• Record excerpts
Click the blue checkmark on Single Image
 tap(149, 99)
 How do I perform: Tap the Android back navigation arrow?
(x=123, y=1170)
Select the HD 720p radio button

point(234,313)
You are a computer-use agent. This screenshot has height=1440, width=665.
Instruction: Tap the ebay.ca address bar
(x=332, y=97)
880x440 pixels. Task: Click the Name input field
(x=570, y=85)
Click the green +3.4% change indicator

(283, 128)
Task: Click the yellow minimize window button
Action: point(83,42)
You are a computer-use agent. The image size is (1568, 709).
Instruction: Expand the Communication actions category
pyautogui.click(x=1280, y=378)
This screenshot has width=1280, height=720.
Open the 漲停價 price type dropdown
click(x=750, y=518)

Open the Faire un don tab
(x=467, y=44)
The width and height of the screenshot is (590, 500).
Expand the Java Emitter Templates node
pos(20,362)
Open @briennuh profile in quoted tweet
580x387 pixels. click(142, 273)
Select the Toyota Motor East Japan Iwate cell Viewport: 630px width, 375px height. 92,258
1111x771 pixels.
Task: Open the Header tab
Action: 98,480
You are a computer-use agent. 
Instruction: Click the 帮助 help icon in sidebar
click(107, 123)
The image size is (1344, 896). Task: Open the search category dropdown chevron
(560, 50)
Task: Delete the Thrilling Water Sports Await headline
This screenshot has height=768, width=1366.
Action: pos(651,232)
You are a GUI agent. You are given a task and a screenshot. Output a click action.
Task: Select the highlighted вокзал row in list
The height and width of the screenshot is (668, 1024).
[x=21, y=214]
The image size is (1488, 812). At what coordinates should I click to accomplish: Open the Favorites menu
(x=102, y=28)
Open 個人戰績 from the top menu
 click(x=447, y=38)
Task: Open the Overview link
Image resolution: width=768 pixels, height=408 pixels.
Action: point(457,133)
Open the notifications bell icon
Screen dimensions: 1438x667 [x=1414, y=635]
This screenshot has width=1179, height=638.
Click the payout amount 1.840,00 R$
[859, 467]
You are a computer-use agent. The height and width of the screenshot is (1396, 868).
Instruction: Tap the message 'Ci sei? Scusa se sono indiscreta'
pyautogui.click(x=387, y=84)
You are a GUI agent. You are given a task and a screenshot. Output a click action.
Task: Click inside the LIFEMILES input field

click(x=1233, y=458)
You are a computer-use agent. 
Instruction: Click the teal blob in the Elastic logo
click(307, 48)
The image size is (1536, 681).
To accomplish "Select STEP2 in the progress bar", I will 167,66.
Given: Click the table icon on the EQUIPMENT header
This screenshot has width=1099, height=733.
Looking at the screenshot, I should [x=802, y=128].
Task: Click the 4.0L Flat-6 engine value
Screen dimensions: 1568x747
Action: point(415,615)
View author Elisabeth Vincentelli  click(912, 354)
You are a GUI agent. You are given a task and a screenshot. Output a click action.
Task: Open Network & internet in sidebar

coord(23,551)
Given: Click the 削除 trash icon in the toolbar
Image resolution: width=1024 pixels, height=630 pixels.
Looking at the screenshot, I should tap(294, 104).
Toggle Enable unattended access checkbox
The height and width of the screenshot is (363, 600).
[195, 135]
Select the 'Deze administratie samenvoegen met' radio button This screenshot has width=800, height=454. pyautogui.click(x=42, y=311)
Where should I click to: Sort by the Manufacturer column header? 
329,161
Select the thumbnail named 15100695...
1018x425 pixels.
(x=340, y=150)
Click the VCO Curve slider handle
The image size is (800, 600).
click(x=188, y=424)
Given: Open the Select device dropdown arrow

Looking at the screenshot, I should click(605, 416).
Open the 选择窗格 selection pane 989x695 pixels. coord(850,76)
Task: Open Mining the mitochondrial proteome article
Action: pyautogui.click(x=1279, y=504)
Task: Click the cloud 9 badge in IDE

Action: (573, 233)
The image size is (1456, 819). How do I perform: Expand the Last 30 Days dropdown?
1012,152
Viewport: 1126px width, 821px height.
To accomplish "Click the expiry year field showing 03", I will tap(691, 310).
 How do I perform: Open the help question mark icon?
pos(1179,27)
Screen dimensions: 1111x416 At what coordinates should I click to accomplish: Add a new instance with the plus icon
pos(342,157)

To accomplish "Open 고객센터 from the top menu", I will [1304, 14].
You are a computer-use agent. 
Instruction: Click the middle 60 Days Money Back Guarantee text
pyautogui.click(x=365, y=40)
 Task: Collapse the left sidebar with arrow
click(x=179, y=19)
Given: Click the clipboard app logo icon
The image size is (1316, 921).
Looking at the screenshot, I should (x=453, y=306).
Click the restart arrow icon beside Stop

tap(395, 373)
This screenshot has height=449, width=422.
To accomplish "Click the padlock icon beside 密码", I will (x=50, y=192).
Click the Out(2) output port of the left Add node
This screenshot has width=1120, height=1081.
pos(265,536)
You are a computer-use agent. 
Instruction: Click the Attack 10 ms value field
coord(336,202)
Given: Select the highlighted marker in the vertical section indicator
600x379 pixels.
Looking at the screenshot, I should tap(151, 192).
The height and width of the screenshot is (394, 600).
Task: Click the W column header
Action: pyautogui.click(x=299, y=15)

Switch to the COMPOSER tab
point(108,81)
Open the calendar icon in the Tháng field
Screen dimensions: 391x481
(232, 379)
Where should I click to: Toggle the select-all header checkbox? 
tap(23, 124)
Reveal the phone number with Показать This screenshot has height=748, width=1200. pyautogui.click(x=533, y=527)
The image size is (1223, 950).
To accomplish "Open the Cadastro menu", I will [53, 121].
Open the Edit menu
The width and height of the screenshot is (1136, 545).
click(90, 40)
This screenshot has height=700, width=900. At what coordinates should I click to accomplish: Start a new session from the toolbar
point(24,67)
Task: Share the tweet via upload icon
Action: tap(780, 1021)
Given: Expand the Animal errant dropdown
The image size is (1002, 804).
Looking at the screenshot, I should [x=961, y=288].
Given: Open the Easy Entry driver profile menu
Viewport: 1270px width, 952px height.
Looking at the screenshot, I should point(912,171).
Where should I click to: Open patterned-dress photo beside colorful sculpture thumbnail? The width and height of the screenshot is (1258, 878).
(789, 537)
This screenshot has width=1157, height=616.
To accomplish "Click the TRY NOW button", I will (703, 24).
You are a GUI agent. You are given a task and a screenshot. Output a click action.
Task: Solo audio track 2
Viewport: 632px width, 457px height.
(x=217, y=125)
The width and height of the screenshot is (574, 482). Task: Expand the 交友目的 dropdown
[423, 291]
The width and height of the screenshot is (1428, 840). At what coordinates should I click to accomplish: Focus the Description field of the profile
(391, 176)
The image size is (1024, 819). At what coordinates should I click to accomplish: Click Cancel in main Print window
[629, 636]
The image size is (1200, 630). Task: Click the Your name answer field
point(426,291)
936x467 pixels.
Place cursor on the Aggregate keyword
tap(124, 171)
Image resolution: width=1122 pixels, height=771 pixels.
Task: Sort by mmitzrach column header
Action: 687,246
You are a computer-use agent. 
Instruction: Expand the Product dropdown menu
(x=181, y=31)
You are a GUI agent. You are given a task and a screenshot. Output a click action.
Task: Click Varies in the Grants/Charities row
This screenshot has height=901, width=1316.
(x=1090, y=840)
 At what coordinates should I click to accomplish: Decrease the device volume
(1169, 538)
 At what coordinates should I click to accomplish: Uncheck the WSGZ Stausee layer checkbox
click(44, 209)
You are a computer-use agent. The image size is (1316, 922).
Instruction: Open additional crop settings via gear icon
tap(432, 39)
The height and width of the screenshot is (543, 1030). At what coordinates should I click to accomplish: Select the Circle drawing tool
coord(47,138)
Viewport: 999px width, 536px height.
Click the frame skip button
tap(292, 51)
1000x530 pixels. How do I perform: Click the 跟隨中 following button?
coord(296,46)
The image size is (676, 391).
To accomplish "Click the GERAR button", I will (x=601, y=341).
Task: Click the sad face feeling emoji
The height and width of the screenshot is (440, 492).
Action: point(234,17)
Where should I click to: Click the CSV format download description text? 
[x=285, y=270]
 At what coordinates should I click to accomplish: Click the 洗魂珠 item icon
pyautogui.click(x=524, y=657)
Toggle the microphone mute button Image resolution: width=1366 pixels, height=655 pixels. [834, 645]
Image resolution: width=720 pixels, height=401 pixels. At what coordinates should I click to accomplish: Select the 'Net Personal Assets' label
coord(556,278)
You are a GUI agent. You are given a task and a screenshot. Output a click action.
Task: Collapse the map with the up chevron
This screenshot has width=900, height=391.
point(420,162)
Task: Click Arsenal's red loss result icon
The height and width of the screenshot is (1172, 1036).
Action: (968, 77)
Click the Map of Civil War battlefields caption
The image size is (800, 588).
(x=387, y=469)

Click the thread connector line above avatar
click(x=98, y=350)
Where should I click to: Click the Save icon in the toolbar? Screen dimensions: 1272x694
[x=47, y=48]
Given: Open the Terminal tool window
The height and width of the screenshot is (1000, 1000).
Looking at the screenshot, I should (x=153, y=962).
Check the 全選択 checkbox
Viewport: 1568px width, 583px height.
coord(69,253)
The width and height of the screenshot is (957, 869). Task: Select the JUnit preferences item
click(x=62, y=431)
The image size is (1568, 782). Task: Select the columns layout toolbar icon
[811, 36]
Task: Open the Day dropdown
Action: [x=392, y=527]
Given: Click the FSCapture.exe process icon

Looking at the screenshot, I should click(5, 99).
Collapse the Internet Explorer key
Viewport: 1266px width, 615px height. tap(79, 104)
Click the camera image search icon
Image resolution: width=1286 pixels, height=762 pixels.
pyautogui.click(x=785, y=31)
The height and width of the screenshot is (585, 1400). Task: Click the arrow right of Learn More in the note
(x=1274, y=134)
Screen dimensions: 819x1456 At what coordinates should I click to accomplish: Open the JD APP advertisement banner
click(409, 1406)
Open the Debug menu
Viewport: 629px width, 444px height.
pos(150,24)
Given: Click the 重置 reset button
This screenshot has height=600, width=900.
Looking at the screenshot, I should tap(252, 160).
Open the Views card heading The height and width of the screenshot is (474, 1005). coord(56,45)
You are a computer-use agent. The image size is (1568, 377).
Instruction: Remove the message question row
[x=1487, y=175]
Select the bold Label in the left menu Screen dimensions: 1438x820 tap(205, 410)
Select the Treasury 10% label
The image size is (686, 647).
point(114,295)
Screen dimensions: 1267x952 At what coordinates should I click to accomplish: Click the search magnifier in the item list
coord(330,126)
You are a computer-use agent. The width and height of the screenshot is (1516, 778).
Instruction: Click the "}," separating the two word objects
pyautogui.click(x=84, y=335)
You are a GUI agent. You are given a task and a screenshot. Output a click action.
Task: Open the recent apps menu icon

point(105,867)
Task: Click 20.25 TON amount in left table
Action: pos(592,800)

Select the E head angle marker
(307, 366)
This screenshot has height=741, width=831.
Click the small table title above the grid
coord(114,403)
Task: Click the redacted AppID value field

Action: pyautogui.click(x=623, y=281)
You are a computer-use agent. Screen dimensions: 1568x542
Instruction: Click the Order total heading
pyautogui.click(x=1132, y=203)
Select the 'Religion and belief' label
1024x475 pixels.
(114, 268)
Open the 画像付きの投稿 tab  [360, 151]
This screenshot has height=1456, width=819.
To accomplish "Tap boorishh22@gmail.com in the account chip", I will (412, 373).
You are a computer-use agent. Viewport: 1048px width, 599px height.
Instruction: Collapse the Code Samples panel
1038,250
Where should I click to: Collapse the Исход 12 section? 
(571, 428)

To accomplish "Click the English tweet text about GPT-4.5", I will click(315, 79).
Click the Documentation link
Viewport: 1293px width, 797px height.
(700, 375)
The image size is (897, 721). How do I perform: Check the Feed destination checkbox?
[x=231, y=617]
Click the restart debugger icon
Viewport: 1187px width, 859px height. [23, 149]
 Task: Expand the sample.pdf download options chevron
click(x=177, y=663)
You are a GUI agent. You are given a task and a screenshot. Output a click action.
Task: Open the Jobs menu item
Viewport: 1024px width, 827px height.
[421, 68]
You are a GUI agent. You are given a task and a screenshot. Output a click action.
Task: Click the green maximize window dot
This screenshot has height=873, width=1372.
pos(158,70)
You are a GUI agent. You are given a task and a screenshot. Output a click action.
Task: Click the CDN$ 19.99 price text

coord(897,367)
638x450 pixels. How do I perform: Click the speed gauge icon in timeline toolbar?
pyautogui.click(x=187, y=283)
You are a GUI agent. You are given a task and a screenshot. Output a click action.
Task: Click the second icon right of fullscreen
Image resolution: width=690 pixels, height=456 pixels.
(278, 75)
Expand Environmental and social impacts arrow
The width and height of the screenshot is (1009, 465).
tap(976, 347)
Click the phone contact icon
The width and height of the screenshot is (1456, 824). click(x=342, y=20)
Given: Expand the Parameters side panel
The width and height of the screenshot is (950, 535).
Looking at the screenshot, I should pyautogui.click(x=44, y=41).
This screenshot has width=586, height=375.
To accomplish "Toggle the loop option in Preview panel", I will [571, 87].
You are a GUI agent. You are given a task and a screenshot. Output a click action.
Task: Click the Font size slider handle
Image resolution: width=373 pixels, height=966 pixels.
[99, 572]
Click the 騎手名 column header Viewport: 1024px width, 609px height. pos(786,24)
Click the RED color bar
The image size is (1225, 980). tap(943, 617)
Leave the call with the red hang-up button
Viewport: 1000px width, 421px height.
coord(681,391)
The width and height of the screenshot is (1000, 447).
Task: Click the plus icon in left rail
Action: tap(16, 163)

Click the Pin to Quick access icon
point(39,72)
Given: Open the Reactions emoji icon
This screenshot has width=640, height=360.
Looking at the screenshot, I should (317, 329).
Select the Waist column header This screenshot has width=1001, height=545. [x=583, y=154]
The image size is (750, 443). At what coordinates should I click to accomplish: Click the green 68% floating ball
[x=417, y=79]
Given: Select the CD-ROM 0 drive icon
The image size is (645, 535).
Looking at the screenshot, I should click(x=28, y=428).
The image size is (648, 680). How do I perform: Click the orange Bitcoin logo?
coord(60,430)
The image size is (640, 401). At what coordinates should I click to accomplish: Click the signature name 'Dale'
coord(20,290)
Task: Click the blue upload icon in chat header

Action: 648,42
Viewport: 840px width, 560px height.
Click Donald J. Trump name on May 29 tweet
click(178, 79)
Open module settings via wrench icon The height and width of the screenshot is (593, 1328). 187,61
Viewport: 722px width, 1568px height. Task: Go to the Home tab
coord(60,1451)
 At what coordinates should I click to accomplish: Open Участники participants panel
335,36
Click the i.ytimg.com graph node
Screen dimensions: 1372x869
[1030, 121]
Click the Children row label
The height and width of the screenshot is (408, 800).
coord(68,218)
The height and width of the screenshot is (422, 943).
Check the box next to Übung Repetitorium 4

• Task
Count every line in the listing where the string "emoji" occurs. Give the total alone.

• Answer space
2